COPENHAGEN, Denmark — A Danish appeals court Friday upheld the sentences of three members of an Iranian separatist group convicted of promoting terror in Iran and gathering information for an unnamed Saudi intelligence service. 

The three had been convicted and sentenced in a lower court in 2022 to six, seven and eight years in prison, respectively. They will be expelled from Denmark for good, the Eastern High Court in Copenhagen ruled. 

The appeals court did not release the men’s names. They will serve their time in Danish prisons, but it was unclear when they would be expelled. 

The three were arrested in February 2020 in the town of Ringsted, 60 kilometers (40 miles) southwest of the Danish capital of Copenhagen, and subsequently convicted of promoting terror for their roles in a deadly attack on a military parade in the southwestern Iranian city of Ahvaz in September 2018. 

The Eastern Court found Tuesday that the men belonged to the Arab Struggle Movement for the Liberation of Ahvaz and had been gathering information about individuals and organizations in Denmark and abroad, as well as on Iranian military affairs, and passing it on to Saudi intelligence. 

The court said one of the men who had Danish citizenship will have it revoked. 

Earlier this week, the court confirmed the men’s February 2022 guilty verdicts by the District Court in Roskilde, which convicted them of financing and attempting to finance terrorism by obtaining 15 million kroner ($2.2 million) and trying to obtain at least another 15 million kroner from Saudi Arabia for the separatist group. 

Iran has accused the separatist group of the Ahvaz attack, which killed at least 25 people.
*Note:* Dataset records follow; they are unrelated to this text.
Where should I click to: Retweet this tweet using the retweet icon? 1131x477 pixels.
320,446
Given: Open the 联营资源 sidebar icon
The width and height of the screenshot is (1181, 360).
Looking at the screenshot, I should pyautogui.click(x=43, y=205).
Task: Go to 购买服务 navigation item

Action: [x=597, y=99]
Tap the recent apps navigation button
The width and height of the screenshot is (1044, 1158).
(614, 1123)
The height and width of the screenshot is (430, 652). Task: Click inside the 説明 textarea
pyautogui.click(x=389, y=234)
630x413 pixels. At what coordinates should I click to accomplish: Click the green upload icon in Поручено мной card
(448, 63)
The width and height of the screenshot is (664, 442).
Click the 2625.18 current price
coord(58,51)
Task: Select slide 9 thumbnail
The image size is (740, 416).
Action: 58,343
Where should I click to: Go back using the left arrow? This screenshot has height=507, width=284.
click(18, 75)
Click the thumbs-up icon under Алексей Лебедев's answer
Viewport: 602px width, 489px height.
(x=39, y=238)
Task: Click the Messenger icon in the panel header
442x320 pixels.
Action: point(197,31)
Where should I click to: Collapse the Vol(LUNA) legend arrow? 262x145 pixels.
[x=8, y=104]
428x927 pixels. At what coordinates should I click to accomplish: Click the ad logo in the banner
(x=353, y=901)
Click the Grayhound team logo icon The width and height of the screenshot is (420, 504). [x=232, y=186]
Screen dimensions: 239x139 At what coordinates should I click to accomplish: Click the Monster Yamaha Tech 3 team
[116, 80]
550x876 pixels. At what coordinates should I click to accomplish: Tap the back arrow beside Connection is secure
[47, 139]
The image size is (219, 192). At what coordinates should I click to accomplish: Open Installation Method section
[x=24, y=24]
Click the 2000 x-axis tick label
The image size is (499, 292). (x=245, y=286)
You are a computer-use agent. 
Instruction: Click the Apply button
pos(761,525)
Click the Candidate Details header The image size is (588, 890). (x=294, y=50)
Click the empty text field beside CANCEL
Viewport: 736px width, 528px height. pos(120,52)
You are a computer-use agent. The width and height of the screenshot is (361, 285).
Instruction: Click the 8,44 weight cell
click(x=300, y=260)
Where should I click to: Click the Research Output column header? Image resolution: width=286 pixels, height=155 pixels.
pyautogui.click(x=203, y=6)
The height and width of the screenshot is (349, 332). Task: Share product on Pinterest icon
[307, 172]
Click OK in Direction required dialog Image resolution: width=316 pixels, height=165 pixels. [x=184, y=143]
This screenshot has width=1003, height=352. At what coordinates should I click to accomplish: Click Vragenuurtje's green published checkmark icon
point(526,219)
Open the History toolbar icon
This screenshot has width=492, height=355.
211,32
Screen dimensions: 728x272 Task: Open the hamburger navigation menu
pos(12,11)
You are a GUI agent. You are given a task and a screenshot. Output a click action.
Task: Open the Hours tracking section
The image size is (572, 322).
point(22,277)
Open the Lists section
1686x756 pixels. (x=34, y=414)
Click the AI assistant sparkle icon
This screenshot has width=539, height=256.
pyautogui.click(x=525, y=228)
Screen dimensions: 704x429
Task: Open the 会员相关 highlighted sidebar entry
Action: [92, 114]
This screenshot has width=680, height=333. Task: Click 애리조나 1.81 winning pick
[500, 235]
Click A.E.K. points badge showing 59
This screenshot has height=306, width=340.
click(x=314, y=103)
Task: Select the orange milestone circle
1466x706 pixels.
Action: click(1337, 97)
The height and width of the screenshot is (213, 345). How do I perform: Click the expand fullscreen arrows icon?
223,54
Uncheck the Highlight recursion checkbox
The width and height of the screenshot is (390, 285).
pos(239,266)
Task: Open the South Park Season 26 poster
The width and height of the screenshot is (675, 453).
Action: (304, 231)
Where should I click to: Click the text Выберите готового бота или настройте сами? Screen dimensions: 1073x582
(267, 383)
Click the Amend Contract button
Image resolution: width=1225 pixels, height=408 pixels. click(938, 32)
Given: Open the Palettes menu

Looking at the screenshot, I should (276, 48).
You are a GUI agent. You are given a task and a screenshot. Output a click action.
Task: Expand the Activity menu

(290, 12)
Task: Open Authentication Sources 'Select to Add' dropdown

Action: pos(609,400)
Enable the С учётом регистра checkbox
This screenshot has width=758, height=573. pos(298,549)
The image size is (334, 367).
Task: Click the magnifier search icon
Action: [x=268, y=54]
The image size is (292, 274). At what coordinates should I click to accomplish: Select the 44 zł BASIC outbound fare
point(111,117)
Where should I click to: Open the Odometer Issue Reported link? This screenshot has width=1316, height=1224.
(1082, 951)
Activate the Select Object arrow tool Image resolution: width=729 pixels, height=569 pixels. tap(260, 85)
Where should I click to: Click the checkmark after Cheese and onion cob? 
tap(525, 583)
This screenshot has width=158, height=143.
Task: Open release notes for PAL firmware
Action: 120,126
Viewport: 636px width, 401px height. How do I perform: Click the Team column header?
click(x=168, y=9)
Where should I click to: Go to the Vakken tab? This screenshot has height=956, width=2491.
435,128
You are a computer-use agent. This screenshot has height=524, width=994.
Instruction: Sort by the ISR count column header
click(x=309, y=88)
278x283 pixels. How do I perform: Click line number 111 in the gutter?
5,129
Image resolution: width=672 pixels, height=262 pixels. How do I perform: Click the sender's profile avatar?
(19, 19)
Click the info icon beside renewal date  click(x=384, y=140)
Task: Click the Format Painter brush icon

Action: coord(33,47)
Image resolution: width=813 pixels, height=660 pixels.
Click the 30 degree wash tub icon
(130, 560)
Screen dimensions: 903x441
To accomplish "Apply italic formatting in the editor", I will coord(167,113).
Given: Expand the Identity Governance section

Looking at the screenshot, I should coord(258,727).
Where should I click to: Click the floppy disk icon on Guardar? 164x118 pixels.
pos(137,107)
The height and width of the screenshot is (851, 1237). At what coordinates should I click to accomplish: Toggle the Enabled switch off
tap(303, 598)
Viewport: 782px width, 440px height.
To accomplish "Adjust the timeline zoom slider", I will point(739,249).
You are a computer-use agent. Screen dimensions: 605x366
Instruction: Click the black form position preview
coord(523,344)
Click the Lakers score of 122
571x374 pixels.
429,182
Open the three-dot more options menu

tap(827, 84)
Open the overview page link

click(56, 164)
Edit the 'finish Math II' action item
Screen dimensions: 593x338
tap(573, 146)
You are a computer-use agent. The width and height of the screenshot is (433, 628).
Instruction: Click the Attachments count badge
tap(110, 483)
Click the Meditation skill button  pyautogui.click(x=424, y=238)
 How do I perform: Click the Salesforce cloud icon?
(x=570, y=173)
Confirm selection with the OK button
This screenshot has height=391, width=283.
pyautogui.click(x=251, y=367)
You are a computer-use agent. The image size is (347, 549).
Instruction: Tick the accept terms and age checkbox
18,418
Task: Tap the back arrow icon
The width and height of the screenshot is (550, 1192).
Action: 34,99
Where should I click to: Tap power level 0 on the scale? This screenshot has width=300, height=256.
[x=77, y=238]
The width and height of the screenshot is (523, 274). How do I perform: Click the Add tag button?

The group has condemned the violence and said it was not involved. 

The case was linked to a 2018 police operation in Denmark over an alleged Iranian plot to kill one or more opponents of the Iranian government. The operation briefly cut off the island where Copenhagen is located from the rest of Denmark. That same year, Denmark’s Security and Intelligence Service started investigating the three Iranians.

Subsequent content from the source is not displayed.